Simple solutions are the best

Over the past few days America was excited about a video of twins playing with rubber bands. It was getting thousands of views and comments online. Is there really something that incredible in that video to be very excited about? Not at all. It is nothing unusual. Millions of kids all over the world play with very simple objects, have fun and learn to think creatively. What went wrong that Americans are so delighted about something so usual?

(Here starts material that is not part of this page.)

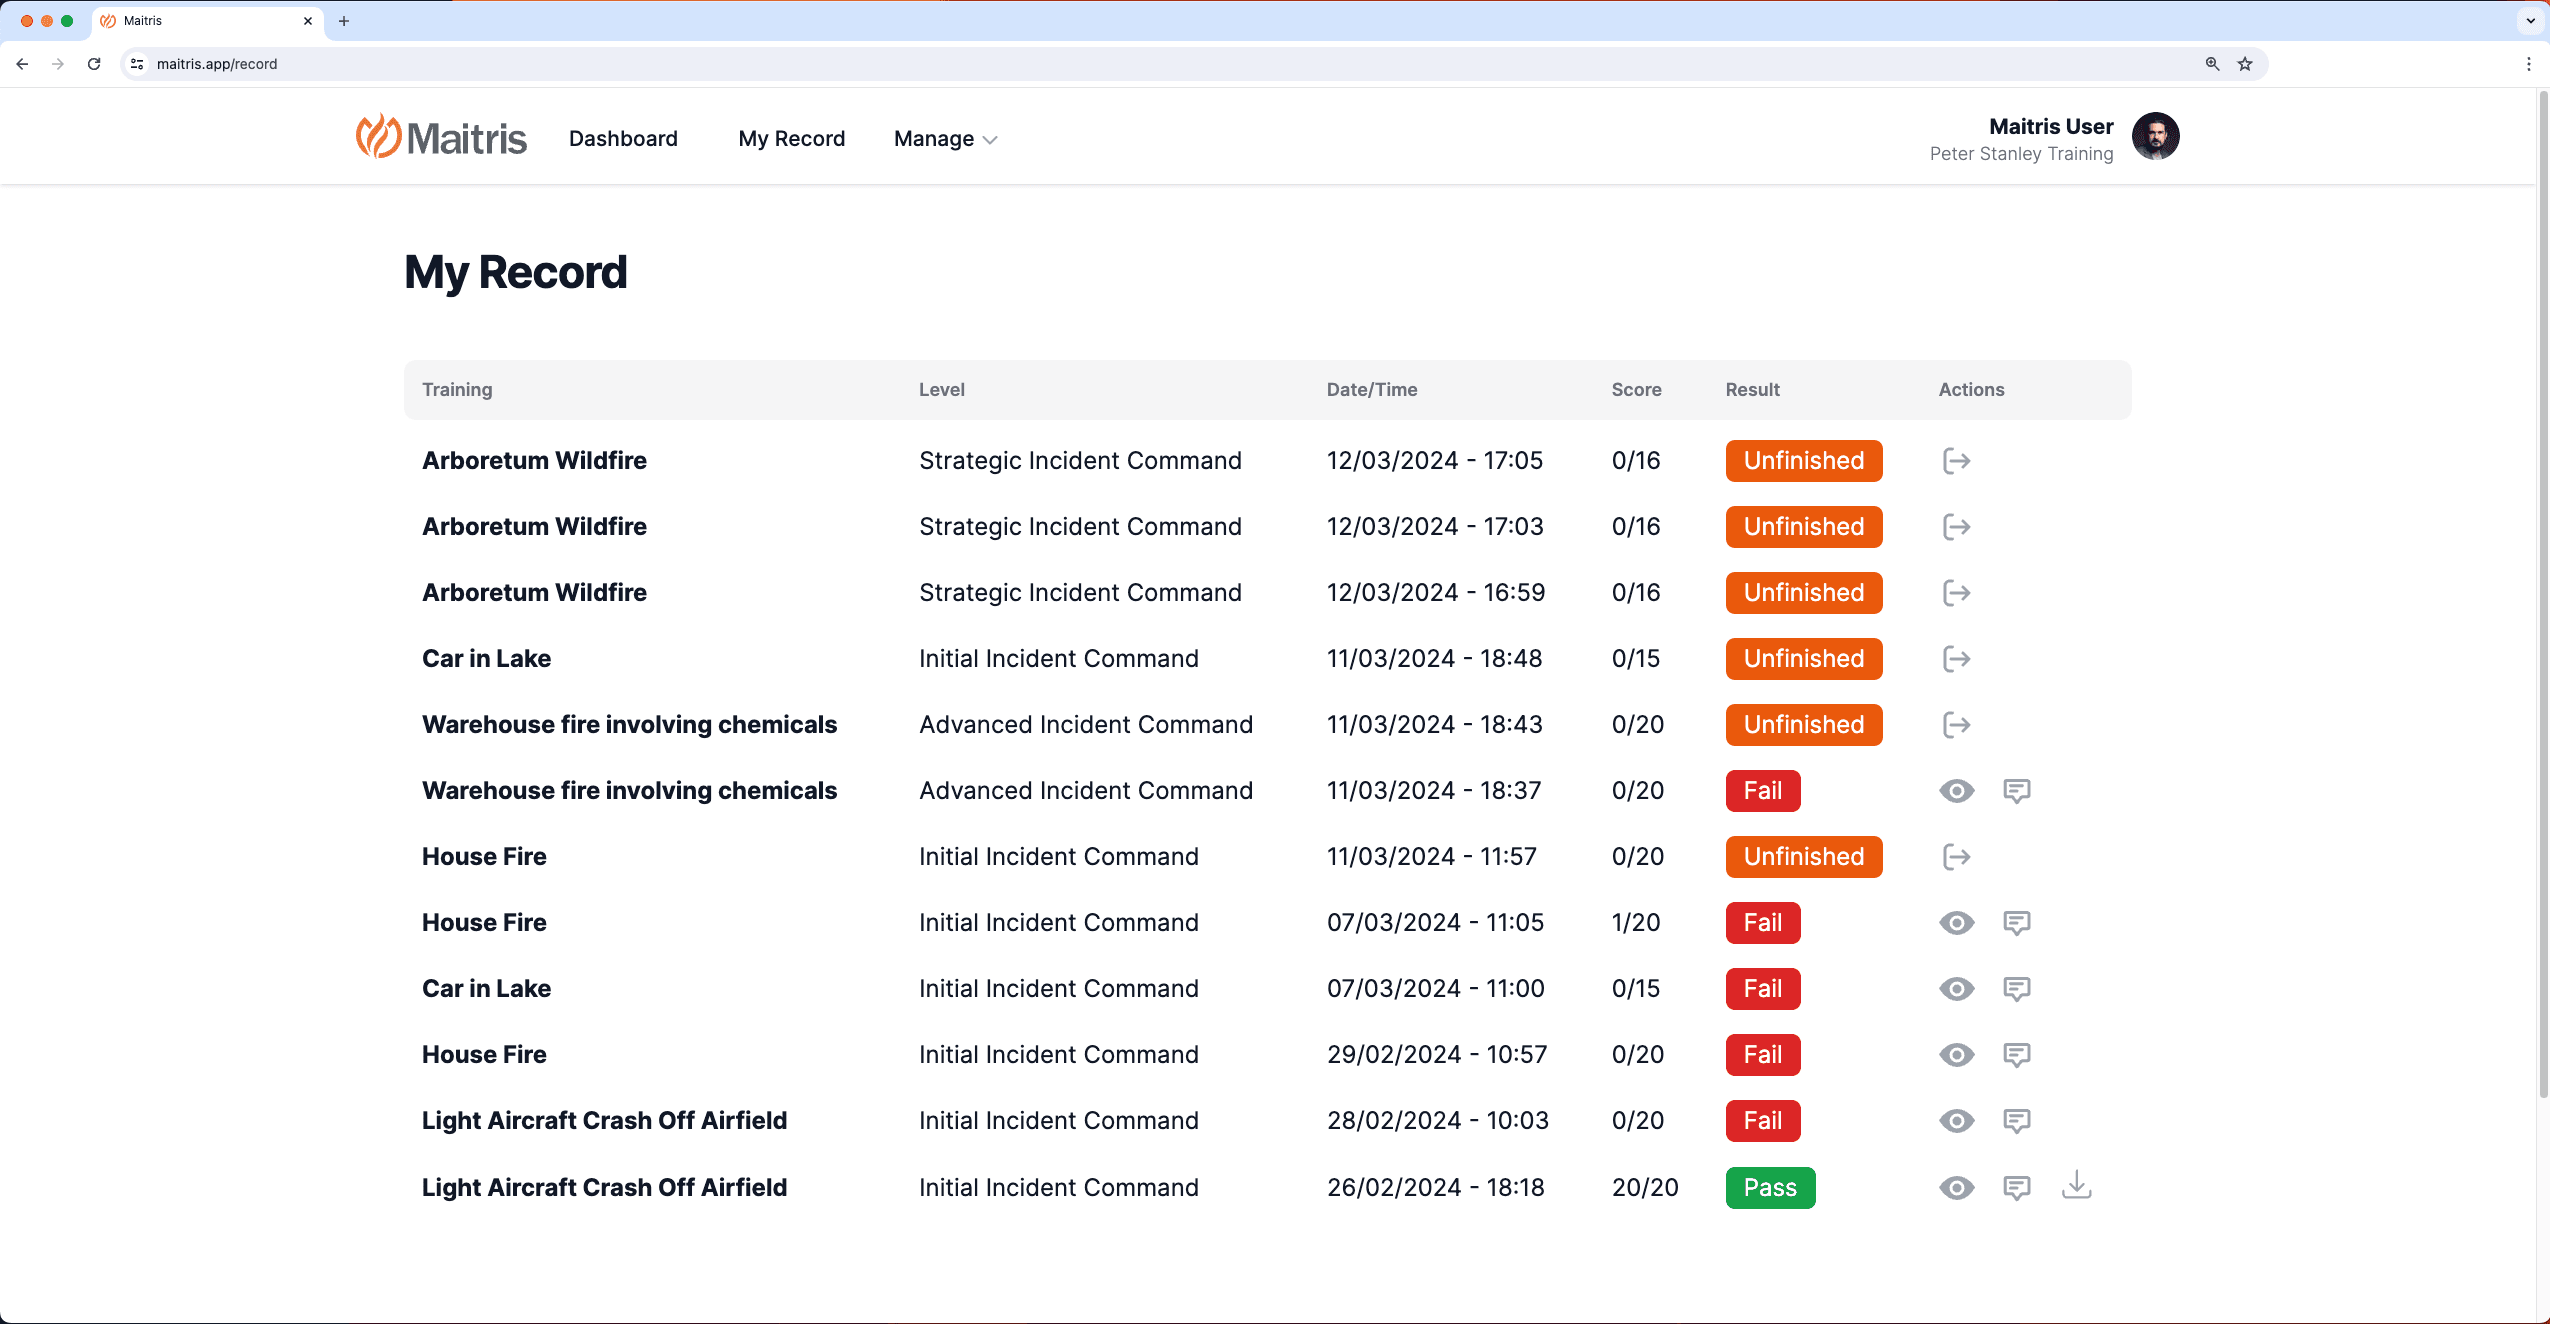
Task: Open comments for House Fire 07/03/2024 attempt
Action: (2016, 923)
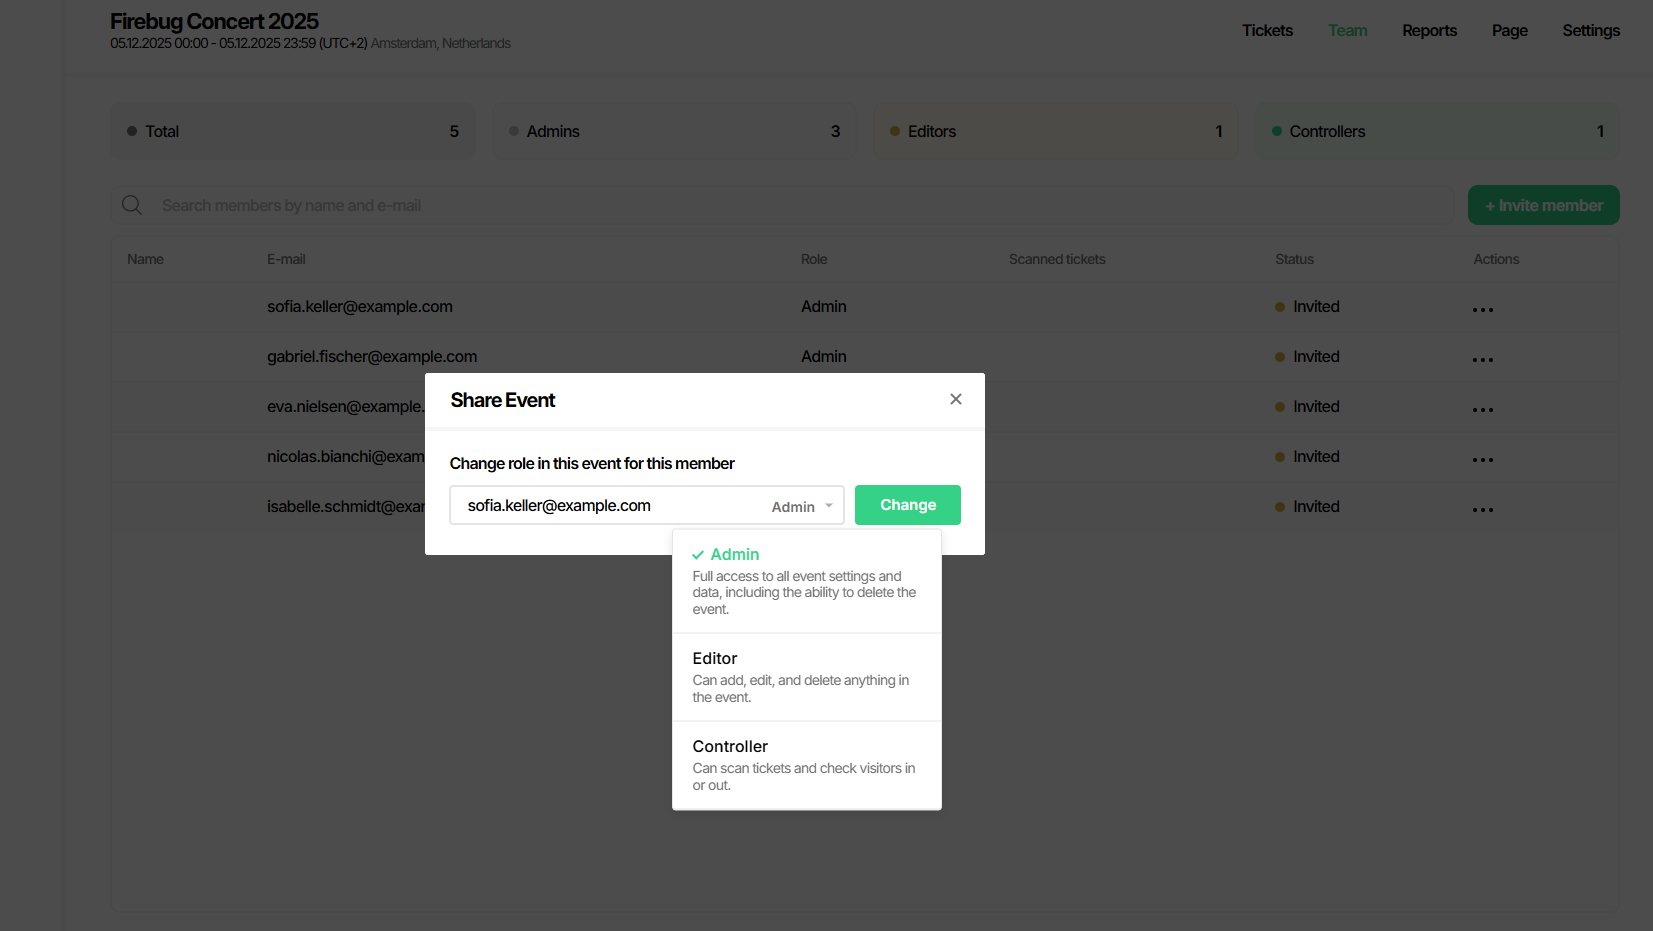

American kids are extraordinarily spoiled with excess toys, games and other accessories, mainly plastic, that each year add tons of waste to the landfills and affect the already devastated environment. The kids are so used to getting so many new toys so often that they are neither grateful for them nor occupied with them for long periods of time. Instead, accustomed to their parents being at their whims and orders all the time, they demand more and more new plastic junk that shares the fate of all the previous toys.

American kids are also overstimulated by obsessed parents constantly focusing on them, driving them around, organizing their activities, extracurricular lessons, play dates, and outings that they do not have time to learn to think and invent during all those overscheduled days, months and years. If this was not enough, the overconcerned, overstimulating and overscheduling parents fail to teach their kids something simple, badly needed and lacking: basic manners, especially table manners, respect and proper behavior towards other users of public space.

These parents seem completely unable to imagine that their kids, even the youngest ones, are perfectly able to think, invent and create something out of nothing. The kids can and will if only allowed to do so and be guided how to do it respectfully, without unnecessary disruption. All the excitement about the video and the simple fact that kids can play and have fun without being stimulated, driven, and scheduled clearly shows that people lack both imagination and knowledge about child development. The results are deplorable: overstimulated, overscheduled and overwhelmed with tons of plastic, children are unable to think, to create, to imagine and to play without parents spending lots of money on them. Moreover, they seem very slow in their development: an average American ten year old acts like a two year old somewhere else.

Also, American parents constantly complain how difficult, expensive, exhausting and time consuming raising a child is. They demand praising, credits, and privileges from the task of kid raising from other people or society as a whole. It is actually not as demanding as Americans think, and most of the supposed hardship is self-inflicted. Just ask parents from the countries in which a kid is part of the society, not its center focus.

Millions of children around the world play with whatever they have available: boxes, sticks, stones, blocks, old tires, and many kinds of common items. Most of them have very few, very simple toys, often made by relatives or local artisans, hand-me-downs from other kids or donations received from charities. Yet, they are very happy, cheerful, thoughtful, and much more mature and respectful than American kids. They have lots of fun out of nothing and find multiple ways of playing with a simple item.

In these countries, adults are used to leaving kids alone to play and do not overstimulate or overschedule them. They would find nothing unusual, adorable, cute or awe-inspiring in a video of two children playing with rubber bands, as Americans did. For them, it is just as natural as playing with anything else the kid can find in the household or anywhere outside. They only make sure that the kids play respectfully and politely, and bring them to order whenever necessary. They end up having polite, respectful, mature and happy children. This example is worth following in America.